The “Shot Set” program is a set of shots. But it is not about drinks, it is about watching shorts. The out-of-competition “Shot Set” is a panorama of films from all over the world providing a stereoscopic and diversified view (thematically, optically, in different genres and from different angles) of the development of shorts, of the topics which are relevant and interesting for the filmmakers who are mostly making their first steps. This year we have prepared 7 sets, each with its own title and mood. Here is our brief guide to the out-of-competition shorts.
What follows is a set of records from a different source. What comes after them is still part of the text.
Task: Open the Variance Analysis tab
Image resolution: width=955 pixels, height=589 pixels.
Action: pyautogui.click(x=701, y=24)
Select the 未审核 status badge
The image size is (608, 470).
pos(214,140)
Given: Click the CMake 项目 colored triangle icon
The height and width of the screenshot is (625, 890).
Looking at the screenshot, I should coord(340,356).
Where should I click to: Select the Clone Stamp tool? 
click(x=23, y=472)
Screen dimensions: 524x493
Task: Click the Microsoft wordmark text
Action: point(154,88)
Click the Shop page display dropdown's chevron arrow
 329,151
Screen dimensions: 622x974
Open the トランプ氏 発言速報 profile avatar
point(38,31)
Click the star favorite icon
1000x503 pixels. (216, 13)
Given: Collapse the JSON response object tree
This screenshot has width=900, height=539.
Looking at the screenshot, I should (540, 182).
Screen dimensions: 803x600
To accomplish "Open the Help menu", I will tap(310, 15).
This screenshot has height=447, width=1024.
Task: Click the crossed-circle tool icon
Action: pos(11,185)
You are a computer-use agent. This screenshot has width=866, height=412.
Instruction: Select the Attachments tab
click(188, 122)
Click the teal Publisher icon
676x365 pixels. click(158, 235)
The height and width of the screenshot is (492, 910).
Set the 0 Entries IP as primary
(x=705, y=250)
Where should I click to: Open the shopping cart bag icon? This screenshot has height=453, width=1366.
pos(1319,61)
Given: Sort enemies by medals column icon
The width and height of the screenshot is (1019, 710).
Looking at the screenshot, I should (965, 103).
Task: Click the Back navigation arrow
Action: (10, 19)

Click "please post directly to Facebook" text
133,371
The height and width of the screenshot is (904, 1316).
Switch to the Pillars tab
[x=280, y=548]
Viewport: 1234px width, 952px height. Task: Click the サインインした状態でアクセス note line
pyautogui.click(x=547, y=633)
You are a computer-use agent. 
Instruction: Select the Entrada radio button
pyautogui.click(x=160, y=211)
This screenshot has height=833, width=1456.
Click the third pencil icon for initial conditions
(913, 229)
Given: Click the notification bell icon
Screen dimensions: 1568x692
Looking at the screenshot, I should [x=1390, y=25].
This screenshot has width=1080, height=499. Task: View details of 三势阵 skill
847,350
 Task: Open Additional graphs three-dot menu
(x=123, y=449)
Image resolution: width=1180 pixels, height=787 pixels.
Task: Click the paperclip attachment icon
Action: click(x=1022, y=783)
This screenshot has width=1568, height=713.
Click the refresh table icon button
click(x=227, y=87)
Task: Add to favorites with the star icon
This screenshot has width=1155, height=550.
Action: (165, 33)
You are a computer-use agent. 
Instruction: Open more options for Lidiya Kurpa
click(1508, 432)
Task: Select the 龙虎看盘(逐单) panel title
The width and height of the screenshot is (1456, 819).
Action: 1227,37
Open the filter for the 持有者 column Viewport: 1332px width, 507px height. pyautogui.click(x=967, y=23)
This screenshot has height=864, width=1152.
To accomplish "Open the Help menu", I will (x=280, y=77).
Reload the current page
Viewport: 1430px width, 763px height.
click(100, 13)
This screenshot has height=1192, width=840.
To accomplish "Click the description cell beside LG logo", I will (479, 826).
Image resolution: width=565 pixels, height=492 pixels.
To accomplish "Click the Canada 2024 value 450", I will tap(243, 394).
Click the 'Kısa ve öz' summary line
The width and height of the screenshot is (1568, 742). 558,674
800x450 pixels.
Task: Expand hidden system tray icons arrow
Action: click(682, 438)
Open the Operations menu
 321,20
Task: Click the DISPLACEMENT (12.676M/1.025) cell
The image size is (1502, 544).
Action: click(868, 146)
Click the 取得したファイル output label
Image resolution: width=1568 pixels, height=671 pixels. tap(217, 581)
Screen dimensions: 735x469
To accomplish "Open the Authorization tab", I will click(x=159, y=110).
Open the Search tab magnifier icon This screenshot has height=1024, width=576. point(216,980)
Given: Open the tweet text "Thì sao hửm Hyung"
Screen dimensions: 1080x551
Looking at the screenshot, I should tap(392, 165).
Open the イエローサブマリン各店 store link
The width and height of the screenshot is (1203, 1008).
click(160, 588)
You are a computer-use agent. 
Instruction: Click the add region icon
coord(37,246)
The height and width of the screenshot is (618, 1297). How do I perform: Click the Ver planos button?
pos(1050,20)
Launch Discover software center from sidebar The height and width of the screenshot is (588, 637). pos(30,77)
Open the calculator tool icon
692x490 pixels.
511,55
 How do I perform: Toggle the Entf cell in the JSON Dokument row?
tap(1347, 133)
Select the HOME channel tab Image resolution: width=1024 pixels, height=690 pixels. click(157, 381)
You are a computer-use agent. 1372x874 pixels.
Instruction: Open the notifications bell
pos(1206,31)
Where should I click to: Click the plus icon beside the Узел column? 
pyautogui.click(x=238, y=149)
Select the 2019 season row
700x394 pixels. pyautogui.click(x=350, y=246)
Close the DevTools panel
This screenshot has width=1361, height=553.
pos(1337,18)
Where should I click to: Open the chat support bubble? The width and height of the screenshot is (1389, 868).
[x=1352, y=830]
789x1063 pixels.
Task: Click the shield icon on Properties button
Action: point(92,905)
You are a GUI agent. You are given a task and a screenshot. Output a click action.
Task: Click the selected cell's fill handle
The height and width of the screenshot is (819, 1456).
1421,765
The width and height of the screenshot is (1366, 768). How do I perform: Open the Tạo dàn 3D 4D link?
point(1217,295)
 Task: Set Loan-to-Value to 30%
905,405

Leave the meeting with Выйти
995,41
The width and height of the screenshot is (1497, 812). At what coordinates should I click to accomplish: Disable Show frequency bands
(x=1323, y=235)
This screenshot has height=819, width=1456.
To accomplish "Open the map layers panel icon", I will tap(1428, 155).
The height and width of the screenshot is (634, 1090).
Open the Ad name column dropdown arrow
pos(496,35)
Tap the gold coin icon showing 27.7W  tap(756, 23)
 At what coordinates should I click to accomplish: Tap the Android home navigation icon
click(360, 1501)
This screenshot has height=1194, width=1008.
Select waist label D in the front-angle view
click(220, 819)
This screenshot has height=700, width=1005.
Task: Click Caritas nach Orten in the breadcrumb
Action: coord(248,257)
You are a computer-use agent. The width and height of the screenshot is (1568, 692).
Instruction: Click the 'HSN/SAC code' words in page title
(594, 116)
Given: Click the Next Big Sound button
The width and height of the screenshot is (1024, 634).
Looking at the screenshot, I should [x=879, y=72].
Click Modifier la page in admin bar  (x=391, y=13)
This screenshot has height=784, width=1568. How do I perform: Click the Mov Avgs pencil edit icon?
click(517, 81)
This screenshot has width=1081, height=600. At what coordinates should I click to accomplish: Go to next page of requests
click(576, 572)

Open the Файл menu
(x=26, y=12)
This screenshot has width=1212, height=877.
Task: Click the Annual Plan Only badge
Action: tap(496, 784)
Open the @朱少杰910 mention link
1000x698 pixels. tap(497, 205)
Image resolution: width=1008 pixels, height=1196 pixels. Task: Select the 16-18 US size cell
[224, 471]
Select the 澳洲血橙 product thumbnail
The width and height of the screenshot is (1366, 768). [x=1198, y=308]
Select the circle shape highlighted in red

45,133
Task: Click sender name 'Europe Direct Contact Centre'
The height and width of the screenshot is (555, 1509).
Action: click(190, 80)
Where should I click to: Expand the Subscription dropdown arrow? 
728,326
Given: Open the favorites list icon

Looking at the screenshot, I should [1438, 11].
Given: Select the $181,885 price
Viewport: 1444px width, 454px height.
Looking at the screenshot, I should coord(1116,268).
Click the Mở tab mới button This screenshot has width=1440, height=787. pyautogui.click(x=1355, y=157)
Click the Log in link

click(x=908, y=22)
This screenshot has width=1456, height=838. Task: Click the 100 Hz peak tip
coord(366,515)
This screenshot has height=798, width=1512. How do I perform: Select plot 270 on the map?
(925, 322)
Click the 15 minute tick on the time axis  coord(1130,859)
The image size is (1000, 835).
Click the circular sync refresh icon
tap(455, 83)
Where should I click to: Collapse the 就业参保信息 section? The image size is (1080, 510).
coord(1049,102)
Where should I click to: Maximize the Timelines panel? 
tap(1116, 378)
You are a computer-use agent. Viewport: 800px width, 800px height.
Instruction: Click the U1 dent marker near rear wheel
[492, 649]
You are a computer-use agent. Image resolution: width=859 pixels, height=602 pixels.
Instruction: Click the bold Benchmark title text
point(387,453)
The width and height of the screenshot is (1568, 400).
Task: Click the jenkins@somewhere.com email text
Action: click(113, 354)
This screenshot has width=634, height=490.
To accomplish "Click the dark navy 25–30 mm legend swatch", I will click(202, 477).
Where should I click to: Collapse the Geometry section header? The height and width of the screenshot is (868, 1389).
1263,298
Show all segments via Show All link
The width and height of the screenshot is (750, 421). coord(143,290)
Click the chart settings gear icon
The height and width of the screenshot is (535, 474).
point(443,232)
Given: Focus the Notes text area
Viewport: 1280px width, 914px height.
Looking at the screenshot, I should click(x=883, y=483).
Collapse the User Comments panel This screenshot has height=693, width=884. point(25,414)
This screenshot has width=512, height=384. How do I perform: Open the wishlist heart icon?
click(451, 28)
“Shot Set: Kinship” – a collection of shorts about blood ties, but don’t expect a lot of family dramas. Diversity is a must. Pronouncements about kinship include gore aesthetics, plucking at Freud’s beard, hyper-realistic chronicles and – now we are talking about the Russian film “Guise” – a marvelous post-Tarantino crime movie.
The most unusual collection is “Shot Set: Against the Stream”. There is no mysticism, no fantasy. All movies are about reality. But things are not quite (or not at all) right there: reality crumbles, gets weird, baffles.
A collection of stories about the incredible and the supernatural is surely “Shot Set: The Otherworldly”. It opens with an ambitious adaptation of Kafka and includes comedies, dramas romantic trips into the Netherworld (in the Russian “Halt”) and ends with a burlesque inspired by Edgar Poe.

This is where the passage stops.